Enceinte, une servante, même mariée, peut être renvoyée et il était courant que les enfants des couples de domestiques soient éloignés, confiés à des proches ou envoyés à la campagne.

Il n’était pas rare non plus que les mères qui en avaient les moyens confient leurs nourrissons à des nourrices de la campagne auxquelles elles offraient en retour le gîte et le couvert. Tout cela aide à comprendre les schémas familiaux de l’époque et leurs incidences en matière de généalogie. Ainsi, allaiter ou non son bébé peut être un indice de la situation matérielle de la mère. L’éloignement géographique d’un enfant de domestiques aura forcément des conséquences en matière de recherches…
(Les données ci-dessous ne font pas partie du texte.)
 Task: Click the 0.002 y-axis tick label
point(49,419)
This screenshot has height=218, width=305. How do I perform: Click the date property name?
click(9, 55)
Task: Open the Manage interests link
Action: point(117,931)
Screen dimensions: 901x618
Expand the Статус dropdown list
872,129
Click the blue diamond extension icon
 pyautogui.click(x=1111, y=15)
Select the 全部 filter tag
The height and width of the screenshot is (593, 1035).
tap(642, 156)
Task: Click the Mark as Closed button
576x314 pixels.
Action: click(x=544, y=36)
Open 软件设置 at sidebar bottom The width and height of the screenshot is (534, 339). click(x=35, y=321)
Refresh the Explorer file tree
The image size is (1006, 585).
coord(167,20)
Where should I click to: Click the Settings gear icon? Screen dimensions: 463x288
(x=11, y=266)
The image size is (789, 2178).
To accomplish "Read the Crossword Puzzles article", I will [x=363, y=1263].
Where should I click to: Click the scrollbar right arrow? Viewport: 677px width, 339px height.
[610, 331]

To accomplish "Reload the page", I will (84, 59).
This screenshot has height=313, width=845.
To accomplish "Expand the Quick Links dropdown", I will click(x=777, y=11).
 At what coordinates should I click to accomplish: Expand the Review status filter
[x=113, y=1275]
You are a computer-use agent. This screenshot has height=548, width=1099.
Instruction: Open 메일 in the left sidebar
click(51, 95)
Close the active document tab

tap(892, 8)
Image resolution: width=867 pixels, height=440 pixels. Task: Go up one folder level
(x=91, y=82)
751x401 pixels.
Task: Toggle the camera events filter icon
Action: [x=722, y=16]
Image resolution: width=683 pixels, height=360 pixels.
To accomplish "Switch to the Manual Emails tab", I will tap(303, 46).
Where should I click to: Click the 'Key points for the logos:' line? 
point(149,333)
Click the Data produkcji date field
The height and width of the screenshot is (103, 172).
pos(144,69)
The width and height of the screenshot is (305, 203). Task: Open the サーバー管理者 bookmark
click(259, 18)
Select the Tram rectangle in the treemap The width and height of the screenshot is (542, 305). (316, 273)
L’exposition rappelle aussi les grandes lois du XIXe siècle qui permit de mieux protéger les enfants : l’obligation scolaire de 6 à 13 ans instaurée sous la IIIe République leur a évité d’être trop vite soumis au travail. En 1873, un enfant est scolarisé ou placé en apprentissage. Dans ce dernier cas, le contrat est rarement écrit, au grand dam cette fois des généalogistes : il s’agit le plus souvent d’un « contrat de famille », purement oral.

L’exposition permet enfant aux visiteurs de se familiariser avec des termes et expressions tombés en désuétude, à commencer par les « poupards » qui donnent son titre à l’exposition et désignaient les tout-petits.

Malgré l’absence d’objets et documents, les visiteurs ressortiront précisément informés des conditions dans lesquelles leurs ancêtres parisiens, pauvres ou aisés, ont grandi dans la capitale.

Pour ceux qui n’auraient pas le temps de lire tous les panneaux, le fascicule proposé à la vente offre exactement les mêmes informations.

La visite mérite sans doute d’être mise en perspective avec celle sur l’enfance au Moyen-Âge accessible dans les étages de la tour, ce qui permet par la même occasion d’en admirer le magnifique escalier.